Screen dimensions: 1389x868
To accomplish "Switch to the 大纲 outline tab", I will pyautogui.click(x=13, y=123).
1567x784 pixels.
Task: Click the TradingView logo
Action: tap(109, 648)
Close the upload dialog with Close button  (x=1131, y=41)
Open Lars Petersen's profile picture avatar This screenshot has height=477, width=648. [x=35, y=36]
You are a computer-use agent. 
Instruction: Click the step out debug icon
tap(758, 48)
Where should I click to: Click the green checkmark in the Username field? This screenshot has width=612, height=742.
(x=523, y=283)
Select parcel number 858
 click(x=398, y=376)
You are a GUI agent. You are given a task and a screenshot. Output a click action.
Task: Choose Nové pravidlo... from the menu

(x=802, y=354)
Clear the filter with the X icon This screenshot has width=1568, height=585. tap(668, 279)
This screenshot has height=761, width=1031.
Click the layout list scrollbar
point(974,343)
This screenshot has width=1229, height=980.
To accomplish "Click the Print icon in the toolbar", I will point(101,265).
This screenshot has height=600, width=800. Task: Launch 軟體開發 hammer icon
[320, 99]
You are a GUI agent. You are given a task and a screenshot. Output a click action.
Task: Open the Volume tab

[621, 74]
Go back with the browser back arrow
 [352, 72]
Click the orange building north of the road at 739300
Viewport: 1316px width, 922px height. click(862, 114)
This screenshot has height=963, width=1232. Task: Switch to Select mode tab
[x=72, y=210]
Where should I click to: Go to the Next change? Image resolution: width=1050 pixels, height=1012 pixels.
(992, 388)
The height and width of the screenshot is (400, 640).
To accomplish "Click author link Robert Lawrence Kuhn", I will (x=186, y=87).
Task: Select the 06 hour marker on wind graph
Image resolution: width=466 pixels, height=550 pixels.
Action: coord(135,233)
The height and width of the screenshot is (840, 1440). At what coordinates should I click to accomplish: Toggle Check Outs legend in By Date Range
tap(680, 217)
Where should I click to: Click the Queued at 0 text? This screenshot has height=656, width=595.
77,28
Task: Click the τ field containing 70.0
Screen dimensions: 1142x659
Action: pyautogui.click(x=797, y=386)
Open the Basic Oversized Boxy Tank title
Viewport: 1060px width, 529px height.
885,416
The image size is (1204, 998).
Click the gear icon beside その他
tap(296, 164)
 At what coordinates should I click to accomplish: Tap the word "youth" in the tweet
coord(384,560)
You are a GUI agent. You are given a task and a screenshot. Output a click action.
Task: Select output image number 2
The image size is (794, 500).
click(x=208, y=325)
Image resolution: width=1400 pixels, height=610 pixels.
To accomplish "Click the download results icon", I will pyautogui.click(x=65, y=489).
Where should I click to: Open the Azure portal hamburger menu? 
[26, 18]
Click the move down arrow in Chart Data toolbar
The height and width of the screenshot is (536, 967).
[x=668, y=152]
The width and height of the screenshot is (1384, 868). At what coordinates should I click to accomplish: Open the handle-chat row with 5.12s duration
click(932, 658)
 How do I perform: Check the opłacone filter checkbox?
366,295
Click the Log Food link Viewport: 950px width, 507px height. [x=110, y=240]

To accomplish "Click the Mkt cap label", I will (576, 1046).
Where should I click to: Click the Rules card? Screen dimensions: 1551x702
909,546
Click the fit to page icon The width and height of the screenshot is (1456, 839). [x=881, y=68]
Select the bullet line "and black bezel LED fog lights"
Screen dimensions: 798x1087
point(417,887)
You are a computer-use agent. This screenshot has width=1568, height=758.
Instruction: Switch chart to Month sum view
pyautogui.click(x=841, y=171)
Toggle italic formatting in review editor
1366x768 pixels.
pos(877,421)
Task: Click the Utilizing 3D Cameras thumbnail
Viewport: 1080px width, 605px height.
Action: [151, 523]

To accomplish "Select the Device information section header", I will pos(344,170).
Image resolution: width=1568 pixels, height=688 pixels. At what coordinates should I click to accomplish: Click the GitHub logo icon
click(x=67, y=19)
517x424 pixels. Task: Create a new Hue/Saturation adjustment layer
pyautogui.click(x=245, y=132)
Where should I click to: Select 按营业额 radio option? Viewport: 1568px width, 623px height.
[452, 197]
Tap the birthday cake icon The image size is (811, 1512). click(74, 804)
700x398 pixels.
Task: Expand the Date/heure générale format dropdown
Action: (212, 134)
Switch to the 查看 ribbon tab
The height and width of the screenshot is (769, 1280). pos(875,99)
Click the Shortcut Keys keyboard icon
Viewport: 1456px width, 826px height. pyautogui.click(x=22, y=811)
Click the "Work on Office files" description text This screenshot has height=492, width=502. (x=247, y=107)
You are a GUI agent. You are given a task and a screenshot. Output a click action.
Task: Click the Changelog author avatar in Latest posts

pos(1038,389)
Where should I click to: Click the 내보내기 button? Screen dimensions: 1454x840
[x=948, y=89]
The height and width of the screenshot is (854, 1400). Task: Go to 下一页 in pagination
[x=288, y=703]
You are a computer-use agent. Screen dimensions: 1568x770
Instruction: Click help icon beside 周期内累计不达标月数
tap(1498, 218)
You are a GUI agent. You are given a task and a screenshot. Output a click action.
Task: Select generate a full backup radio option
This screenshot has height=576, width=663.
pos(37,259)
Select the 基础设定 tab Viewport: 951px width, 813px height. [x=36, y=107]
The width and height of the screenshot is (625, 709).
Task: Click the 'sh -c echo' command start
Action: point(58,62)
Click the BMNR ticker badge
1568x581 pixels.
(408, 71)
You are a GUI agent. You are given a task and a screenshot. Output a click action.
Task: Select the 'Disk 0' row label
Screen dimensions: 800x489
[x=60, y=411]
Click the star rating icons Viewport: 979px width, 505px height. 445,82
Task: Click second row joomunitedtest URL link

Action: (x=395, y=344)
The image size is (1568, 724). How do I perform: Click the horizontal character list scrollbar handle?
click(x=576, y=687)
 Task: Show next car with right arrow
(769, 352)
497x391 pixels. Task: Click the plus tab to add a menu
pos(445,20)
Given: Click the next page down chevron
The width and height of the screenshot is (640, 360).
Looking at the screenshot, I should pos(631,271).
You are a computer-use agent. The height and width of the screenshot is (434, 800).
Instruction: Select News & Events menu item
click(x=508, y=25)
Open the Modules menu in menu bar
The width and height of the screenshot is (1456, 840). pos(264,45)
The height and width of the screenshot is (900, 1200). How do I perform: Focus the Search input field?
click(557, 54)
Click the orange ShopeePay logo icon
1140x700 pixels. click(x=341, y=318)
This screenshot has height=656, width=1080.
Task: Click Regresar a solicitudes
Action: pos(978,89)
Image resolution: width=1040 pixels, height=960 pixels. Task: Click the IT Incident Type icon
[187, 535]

* [WHAT NEEDS TO BE DONE] Reproduce all of the rows above, swapping "Where should I click to" for "Where should I tap to" wherever it occurs and leaving everything else unchanged.

* [ANSWER TO THIS TASK]
Screen dimensions: 1389x868
To accomplish "Switch to the 大纲 outline tab", I will pyautogui.click(x=13, y=123).
1567x784 pixels.
Task: Click the TradingView logo
Action: tap(109, 648)
Close the upload dialog with Close button  (x=1131, y=41)
Open Lars Petersen's profile picture avatar This screenshot has height=477, width=648. [x=35, y=36]
You are a computer-use agent. 
Instruction: Click the step out debug icon
tap(758, 48)
Where should I tap to: Click the green checkmark in the Username field? This screenshot has width=612, height=742.
(x=523, y=283)
Select parcel number 858
 click(x=398, y=376)
You are a GUI agent. You are given a task and a screenshot. Output a click action.
Task: Choose Nové pravidlo... from the menu

(x=802, y=354)
Clear the filter with the X icon This screenshot has width=1568, height=585. tap(668, 279)
This screenshot has height=761, width=1031.
Click the layout list scrollbar
point(974,343)
This screenshot has width=1229, height=980.
To accomplish "Click the Print icon in the toolbar", I will point(101,265).
This screenshot has height=600, width=800. Task: Launch 軟體開發 hammer icon
[320, 99]
You are a GUI agent. You are given a task and a screenshot. Output a click action.
Task: Open the Volume tab

[621, 74]
Go back with the browser back arrow
 [352, 72]
Click the orange building north of the road at 739300
Viewport: 1316px width, 922px height. click(862, 114)
This screenshot has height=963, width=1232. Task: Switch to Select mode tab
[x=72, y=210]
Where should I tap to: Go to the Next change? Image resolution: width=1050 pixels, height=1012 pixels.
(992, 388)
The height and width of the screenshot is (400, 640).
To accomplish "Click author link Robert Lawrence Kuhn", I will (x=186, y=87).
Task: Select the 06 hour marker on wind graph
Image resolution: width=466 pixels, height=550 pixels.
Action: coord(135,233)
The height and width of the screenshot is (840, 1440). At what coordinates should I click to accomplish: Toggle Check Outs legend in By Date Range
tap(680, 217)
Where should I tap to: Click the Queued at 0 text? This screenshot has height=656, width=595.
77,28
Task: Click the τ field containing 70.0
Screen dimensions: 1142x659
Action: pyautogui.click(x=797, y=386)
Open the Basic Oversized Boxy Tank title
Viewport: 1060px width, 529px height.
885,416
The image size is (1204, 998).
Click the gear icon beside その他
tap(296, 164)
 At what coordinates should I click to accomplish: Tap the word "youth" in the tweet
coord(384,560)
You are a GUI agent. You are given a task and a screenshot. Output a click action.
Task: Select output image number 2
The image size is (794, 500).
click(x=208, y=325)
Image resolution: width=1400 pixels, height=610 pixels.
To accomplish "Click the download results icon", I will pyautogui.click(x=65, y=489).
Where should I tap to: Open the Azure portal hamburger menu? 
[26, 18]
Click the move down arrow in Chart Data toolbar
The height and width of the screenshot is (536, 967).
[x=668, y=152]
The width and height of the screenshot is (1384, 868). At what coordinates should I click to accomplish: Open the handle-chat row with 5.12s duration
click(932, 658)
 How do I perform: Check the opłacone filter checkbox?
366,295
Click the Log Food link Viewport: 950px width, 507px height. [x=110, y=240]

To accomplish "Click the Mkt cap label", I will (576, 1046).
Where should I tap to: Click the Rules card? Screen dimensions: 1551x702
909,546
Click the fit to page icon The width and height of the screenshot is (1456, 839). [x=881, y=68]
Select the bullet line "and black bezel LED fog lights"
Screen dimensions: 798x1087
point(417,887)
You are a computer-use agent. This screenshot has width=1568, height=758.
Instruction: Switch chart to Month sum view
pyautogui.click(x=841, y=171)
Toggle italic formatting in review editor
1366x768 pixels.
pos(877,421)
Task: Click the Utilizing 3D Cameras thumbnail
Viewport: 1080px width, 605px height.
Action: [151, 523]

To accomplish "Select the Device information section header", I will pos(344,170).
Image resolution: width=1568 pixels, height=688 pixels. At what coordinates should I click to accomplish: Click the GitHub logo icon
click(x=67, y=19)
517x424 pixels. Task: Create a new Hue/Saturation adjustment layer
pyautogui.click(x=245, y=132)
Where should I tap to: Select 按营业额 radio option? Viewport: 1568px width, 623px height.
[452, 197]
Tap the birthday cake icon The image size is (811, 1512). click(74, 804)
700x398 pixels.
Task: Expand the Date/heure générale format dropdown
Action: (212, 134)
Switch to the 查看 ribbon tab
The height and width of the screenshot is (769, 1280). pos(875,99)
Click the Shortcut Keys keyboard icon
Viewport: 1456px width, 826px height. pyautogui.click(x=22, y=811)
Click the "Work on Office files" description text This screenshot has height=492, width=502. (x=247, y=107)
You are a GUI agent. You are given a task and a screenshot. Output a click action.
Task: Click the Changelog author avatar in Latest posts

pos(1038,389)
Where should I tap to: Click the 내보내기 button? Screen dimensions: 1454x840
[x=948, y=89]
The height and width of the screenshot is (854, 1400). Task: Go to 下一页 in pagination
[x=288, y=703]
You are a computer-use agent. Screen dimensions: 1568x770
Instruction: Click help icon beside 周期内累计不达标月数
tap(1498, 218)
You are a GUI agent. You are given a task and a screenshot. Output a click action.
Task: Select generate a full backup radio option
This screenshot has height=576, width=663.
pos(37,259)
Select the 基础设定 tab Viewport: 951px width, 813px height. [x=36, y=107]
The width and height of the screenshot is (625, 709).
Task: Click the 'sh -c echo' command start
Action: point(58,62)
Click the BMNR ticker badge
1568x581 pixels.
(408, 71)
You are a GUI agent. You are given a task and a screenshot. Output a click action.
Task: Select the 'Disk 0' row label
Screen dimensions: 800x489
[x=60, y=411]
Click the star rating icons Viewport: 979px width, 505px height. 445,82
Task: Click second row joomunitedtest URL link

Action: (x=395, y=344)
The image size is (1568, 724). How do I perform: Click the horizontal character list scrollbar handle?
click(x=576, y=687)
 Task: Show next car with right arrow
(769, 352)
497x391 pixels. Task: Click the plus tab to add a menu
pos(445,20)
Given: Click the next page down chevron
The width and height of the screenshot is (640, 360).
Looking at the screenshot, I should pos(631,271).
You are a computer-use agent. The height and width of the screenshot is (434, 800).
Instruction: Select News & Events menu item
click(x=508, y=25)
Open the Modules menu in menu bar
The width and height of the screenshot is (1456, 840). pos(264,45)
The height and width of the screenshot is (900, 1200). How do I perform: Focus the Search input field?
click(557, 54)
Click the orange ShopeePay logo icon
1140x700 pixels. click(x=341, y=318)
This screenshot has height=656, width=1080.
Task: Click Regresar a solicitudes
Action: pos(978,89)
Image resolution: width=1040 pixels, height=960 pixels. Task: Click the IT Incident Type icon
[187, 535]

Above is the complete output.